═════ Given text

# Outgrown their spouse



## Girl_power (Aug 11, 2018)

Has anyone every felt like they were working on themselves and improved themselves to the point of our growing their spouse? Or maybe their spouse never grew up and you felt like you outgrew them.


----------



## Aadrika (Apr 6, 2020)

I am new to this forum.


----------



## Tilted 1 (Jul 23, 2019)

You mean I have to stop wearing diapers? Lol sorry just needed a laugh this early.


----------



## Mr. Nail (Apr 26, 2011)

sounds a bit self righteous. I am aware that some successful men think that they deserve a "trophy" wife. 
I have heard the complaints of many who think that their spouse will never mature.
I have also heard that many appreciate a spouse who can make them laugh. 
I have heard the opinion that after some arbitrary age (23 in one case) sex is too immature.
This is not my difficulty. My difficulty has to do with a spouse that has replaced me with a hobby/addiction. While I don't think I've outgrown that, I am heartily sick of it, and could do better.


----------



## SpinyNorman (Jan 24, 2018)

Girl_power said:


> Has anyone every felt like they were working on themselves and improved themselves to the point of our growing their spouse?


Not me. It's not a bad question though I have some trouble relating as I got married sort of late in life and didn't see myself "growing" exactly. People always change, right up until they die, so marriage involves adapting but that is different.


> Or maybe their spouse never grew up and you felt like you outgrew them.


Marriage IMO is strictly for grownups, so to the person whose spouse had yet to grow up as of the wedding, I'd say there was your colossal mistake.


----------



## FeministInPink (Sep 13, 2012)

══════════

-- Job 1 --
Copy the records word for word, from the line containing "Garantía del automóvil (417, 1111)" through the end of the records.

═════ Entries supplied

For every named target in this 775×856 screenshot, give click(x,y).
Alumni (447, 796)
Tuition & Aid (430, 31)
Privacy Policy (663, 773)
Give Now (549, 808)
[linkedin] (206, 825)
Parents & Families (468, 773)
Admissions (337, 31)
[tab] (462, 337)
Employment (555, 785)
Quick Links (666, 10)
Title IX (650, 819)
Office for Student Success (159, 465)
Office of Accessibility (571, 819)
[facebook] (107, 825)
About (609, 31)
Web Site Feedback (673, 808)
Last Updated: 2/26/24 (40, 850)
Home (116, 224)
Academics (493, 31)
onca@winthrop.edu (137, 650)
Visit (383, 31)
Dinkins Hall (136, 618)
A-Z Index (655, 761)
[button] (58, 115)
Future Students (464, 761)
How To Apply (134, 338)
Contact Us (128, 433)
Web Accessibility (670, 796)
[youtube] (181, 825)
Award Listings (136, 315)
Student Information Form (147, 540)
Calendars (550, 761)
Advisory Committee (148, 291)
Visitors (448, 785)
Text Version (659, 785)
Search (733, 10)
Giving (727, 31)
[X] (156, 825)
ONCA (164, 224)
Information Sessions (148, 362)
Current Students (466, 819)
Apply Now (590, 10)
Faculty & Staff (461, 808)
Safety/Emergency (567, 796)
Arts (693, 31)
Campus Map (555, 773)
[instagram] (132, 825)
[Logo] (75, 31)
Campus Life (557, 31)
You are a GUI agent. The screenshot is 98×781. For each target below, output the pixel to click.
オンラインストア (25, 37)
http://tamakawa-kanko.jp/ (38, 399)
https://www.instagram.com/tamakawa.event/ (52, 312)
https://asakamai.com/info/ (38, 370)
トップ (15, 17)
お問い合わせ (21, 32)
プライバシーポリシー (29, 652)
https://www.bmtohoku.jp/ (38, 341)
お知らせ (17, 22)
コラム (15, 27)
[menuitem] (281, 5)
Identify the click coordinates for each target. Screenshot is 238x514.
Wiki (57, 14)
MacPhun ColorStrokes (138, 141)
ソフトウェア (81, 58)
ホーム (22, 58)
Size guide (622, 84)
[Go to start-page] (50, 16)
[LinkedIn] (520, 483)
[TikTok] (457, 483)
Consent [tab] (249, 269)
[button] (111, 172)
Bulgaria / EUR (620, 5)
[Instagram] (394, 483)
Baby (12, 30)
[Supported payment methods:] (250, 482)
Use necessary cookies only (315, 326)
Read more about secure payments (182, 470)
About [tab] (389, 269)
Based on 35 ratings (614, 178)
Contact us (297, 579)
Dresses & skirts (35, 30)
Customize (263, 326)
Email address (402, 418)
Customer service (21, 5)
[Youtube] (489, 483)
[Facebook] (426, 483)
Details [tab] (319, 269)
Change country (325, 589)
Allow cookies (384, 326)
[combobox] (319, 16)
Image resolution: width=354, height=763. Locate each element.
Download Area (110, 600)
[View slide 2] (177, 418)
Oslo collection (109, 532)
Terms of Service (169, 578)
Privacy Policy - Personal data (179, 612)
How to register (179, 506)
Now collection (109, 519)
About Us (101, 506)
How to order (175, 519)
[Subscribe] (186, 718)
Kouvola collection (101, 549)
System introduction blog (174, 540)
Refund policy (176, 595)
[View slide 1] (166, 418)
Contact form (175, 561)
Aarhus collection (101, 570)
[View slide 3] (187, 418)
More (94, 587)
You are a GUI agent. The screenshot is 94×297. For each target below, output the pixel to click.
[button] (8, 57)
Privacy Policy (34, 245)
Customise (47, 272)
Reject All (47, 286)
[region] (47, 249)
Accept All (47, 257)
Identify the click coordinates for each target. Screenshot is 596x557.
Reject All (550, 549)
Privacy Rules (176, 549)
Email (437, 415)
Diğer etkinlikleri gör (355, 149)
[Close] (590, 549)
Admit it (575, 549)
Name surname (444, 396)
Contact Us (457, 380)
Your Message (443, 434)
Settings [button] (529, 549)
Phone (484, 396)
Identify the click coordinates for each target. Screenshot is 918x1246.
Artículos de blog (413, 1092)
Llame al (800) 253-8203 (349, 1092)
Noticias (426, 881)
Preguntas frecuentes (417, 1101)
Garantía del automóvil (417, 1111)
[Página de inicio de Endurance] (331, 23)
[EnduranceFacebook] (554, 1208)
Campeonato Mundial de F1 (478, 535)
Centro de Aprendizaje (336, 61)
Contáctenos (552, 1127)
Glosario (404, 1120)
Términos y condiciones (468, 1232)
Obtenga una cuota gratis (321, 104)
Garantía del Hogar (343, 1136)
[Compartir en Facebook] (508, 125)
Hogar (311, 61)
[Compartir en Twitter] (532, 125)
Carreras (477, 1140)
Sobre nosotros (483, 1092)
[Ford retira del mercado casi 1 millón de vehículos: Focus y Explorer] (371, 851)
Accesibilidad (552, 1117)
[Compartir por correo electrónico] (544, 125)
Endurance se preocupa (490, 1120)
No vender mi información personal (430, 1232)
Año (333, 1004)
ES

══════════

-- Job 2 --
List every username that heads a post in the forum thread.

-- Correct response 1 --
Garantía del automóvil (417, 1111)
[Página de inicio de Endurance] (331, 23)
[EnduranceFacebook] (554, 1208)
Campeonato Mundial de F1 (478, 535)
Centro de Aprendizaje (336, 61)
Contáctenos (552, 1127)
Glosario (404, 1120)
Términos y condiciones (468, 1232)
Obtenga una cuota gratis (321, 104)
Garantía del Hogar (343, 1136)
[Compartir en Facebook] (508, 125)
Hogar (311, 61)
[Compartir en Twitter] (532, 125)
Carreras (477, 1140)
Sobre nosotros (483, 1092)
[Ford retira del mercado casi 1 millón de vehículos: Focus y Explorer] (371, 851)
Accesibilidad (552, 1117)
[Compartir por correo electrónico] (544, 125)
Endurance se preocupa (490, 1120)
No vender mi información personal (430, 1232)
Año (333, 1004)
ES

-- Correct response 2 --
Girl_power
Aadrika
Tilted 1
Mr. Nail
SpinyNorman
FeministInPink